1. Field of the Invention
2. Description of the Related Art
In wireless communication systems, particularly in mobile radiotelephone systems that do not allow time domain duplexing (TDD), two different frequency bands are usually provided that serve as a transmission (Tx) band and a reception (Rx) band from the point of view of the communication participant. A common antenna is used for the transmission and reception of signals on the communication transmission device, particularly in the mobile radiotelephone device (cell phone). A duplexer is generally needed for the separation of transmission and reception signals, this being connected between antenna and transmission and reception path. Such a duplexer is primarily composed of two interconnected filters, namely an Rx filter between the antenna and the Rx path (a low noise amplifier-LNA) for received signals, and a Tx filter between the Tx path (power amplifier-PA) and the antenna for signals to be sent.
Since the communication terminal device must be able to simultaneously transmit and receive, each of the two filters must be able to adequately suppress a signal lying in the other frequency band. Typical values that are required in such wireless communication systems, for example, for the suppression of the Tx band by the Rx filter, lie in the range around 50 dB and above. At the same time, the respective signals must experience only minimal losses when passing through the filter in the respective frequency band. A typical value for a maximally tolerable attenuation of the Tx band in the Tx filter is 2 dB or better.
Known duplexers that meet these high demands made by the requirements for band separation (stop band suppression) and insertion attenuation are constructed, for example, of microwave ceramic filters. Given an adequate band spacing of the Tx and Rx band, surface-active wave filters (SAW filters) can also be employed. When, however, the Tx and Rx bands lie extremely close to one another, it is very difficult or even impossible to simultaneously meet all demands with SAW filters by themselves. One example of such a system is the American CDMA/TDMA-1900 (according to IS-95 or IS-136) in which the transmission and reception band are respectively 60 MHz wide and which provides a duplex spacing (constant spacing between transmission and reception signals) of 80 MHz. Given this bandwidth, a spacing of only 20 MHz remains between the two bands, this corresponding to approximately 10000 PPM for this frequency band. Within only 20 MHz, the respective filter must switch from the pass band with, for example, 2 dB attenuation into the stop band where, for example, the 50 dB attenuation is required. This requires a transmission behavior that exhibits steep signal edges in the pass band. Since a temperature-dependent frequency drift of the filter as well as manufacturing tolerances must also be additionally considered, it was previously not possible to construct such a duplexer only on the basis of the SAW filter technique. This required SAW filters that comprised a pass band with extremely steep signal edges.
It is therefore an object of the present invention to provide a duplexer for such communication systems that enables the employment of SAW filter techniques and, thus, allows for a miniaturization of duplexers.

- Information shown -
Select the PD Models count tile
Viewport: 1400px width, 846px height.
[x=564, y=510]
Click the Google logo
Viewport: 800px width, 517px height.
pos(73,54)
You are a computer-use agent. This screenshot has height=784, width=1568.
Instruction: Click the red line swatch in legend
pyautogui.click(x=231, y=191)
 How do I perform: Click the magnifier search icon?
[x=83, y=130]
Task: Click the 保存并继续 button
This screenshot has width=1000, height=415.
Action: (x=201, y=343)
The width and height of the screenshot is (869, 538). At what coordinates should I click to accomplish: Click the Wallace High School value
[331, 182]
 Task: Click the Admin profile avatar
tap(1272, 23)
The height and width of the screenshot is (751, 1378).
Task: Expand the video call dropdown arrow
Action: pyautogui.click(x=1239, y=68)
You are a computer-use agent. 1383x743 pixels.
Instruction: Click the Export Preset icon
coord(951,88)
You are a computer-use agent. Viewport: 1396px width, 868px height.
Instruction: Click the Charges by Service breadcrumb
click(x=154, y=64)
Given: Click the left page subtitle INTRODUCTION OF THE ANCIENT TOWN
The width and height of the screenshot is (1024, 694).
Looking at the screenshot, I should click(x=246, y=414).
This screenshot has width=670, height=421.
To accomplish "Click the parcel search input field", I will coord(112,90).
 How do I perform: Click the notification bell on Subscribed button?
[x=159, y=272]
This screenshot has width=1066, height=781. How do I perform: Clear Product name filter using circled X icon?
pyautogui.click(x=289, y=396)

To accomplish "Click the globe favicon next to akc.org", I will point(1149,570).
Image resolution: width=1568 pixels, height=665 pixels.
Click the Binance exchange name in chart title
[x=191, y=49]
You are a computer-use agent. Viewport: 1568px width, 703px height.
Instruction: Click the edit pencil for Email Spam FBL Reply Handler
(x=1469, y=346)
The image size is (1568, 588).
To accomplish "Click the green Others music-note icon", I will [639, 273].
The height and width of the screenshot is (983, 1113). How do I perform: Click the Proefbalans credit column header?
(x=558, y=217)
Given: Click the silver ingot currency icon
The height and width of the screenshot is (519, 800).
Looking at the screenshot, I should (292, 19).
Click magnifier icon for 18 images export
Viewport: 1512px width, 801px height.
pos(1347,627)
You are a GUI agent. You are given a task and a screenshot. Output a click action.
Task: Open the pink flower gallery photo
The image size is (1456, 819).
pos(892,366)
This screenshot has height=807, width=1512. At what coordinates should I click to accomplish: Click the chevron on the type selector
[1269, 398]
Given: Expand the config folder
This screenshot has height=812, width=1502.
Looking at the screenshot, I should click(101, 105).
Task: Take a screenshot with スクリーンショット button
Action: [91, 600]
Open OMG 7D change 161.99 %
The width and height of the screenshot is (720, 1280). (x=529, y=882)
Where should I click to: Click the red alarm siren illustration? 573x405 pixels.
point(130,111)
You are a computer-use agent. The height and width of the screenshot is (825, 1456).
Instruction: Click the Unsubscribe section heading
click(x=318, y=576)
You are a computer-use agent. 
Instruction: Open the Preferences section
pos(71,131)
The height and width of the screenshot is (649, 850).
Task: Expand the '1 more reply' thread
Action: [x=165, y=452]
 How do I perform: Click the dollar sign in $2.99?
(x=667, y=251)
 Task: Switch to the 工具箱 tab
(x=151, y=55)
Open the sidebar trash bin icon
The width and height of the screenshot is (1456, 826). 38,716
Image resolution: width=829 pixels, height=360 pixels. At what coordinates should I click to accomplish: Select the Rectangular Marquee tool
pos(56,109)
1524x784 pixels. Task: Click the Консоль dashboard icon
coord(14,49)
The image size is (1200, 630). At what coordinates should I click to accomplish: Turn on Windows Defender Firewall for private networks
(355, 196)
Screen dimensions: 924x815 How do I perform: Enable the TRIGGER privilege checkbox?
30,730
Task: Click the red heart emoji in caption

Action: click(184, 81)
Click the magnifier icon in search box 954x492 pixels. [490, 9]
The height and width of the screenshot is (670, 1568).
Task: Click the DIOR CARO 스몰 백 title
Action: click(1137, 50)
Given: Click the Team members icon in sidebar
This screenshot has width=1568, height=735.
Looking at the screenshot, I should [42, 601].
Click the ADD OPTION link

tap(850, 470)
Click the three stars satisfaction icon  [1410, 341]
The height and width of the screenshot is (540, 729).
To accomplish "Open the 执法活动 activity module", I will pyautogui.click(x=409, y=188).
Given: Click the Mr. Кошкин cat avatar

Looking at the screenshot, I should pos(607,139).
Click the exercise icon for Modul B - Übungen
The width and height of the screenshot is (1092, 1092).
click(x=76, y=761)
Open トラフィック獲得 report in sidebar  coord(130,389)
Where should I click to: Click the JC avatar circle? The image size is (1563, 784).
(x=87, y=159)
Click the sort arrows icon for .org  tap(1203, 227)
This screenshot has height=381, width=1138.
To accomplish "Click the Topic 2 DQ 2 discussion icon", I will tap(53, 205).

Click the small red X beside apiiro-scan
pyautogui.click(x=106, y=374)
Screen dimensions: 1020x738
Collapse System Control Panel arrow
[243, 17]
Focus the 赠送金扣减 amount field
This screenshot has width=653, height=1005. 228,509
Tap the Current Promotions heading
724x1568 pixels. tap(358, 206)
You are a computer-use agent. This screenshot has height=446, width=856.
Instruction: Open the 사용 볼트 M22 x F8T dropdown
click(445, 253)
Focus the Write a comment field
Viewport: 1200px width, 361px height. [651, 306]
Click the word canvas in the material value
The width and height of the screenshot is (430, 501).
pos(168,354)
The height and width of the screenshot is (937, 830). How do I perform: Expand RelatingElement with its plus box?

- Set tasks -
A. Translate this sentence from the passage on duplexers into Spanish: "A common antenna is used for the transmission and reception of signals on the communication transmission device, particularly in the mobile radiotelephone device (cell phone)."
B. Write out the stretch from "It is therefore" through "miniaturization of duplexers." in the passage on duplexers, swapping "miniaturization" for "size reduction".
C. Pick up the passage on duplexers where it stops and write the next part.

- Answers for this exercise -
A. Se utiliza una antena común para la transmisión y la recepción de señales en el dispositivo de transmisión de comunicaciones, en particular en el dispositivo de radiotelefonía móvil (teléfono celular).

B.
It is therefore an object of the present invention to provide a duplexer for such communication systems that enables the employment of SAW filter techniques and, thus, allows for a size reduction of duplexers.

C.
This object is achieved with a duplexer for a wireless communication system having a transmission and a reception band, comprising: an input filter configured as a split surface wave filter to receive a reception signal in a reception band, the input filter comprising at least two sub-filters covering neighboring frequency sub-bands of the reception band; an output filter configured as a split surface wave filter to transmit a transmission signal in a transmission band, the output filter comprising at least two sub-filters covering neighboring frequency sub-bands of the transmission band; a first filter pair comprising: a first sub-filter of the at least two sub-filters of the input filter; and a first sub-filter of the at least two sub-filters of the output filter, a first duplexer spacing between the transmission signal and the reception signal being adhered to for all sub-filter pairs; the duplexer further comprising: a second filter pair for a further communication system comprising: a second sub-filter of the at least two sub-filters of the input filter; and a second sub-filter of the at least two sub-filters of the output filter, a second duplexer spacing that differs from the first duplexer spacing being utilized; the duplexer further comprising: switch elements configured to switch between the first filter pair and the second filter pair. Advantageous developments of the invention are described below.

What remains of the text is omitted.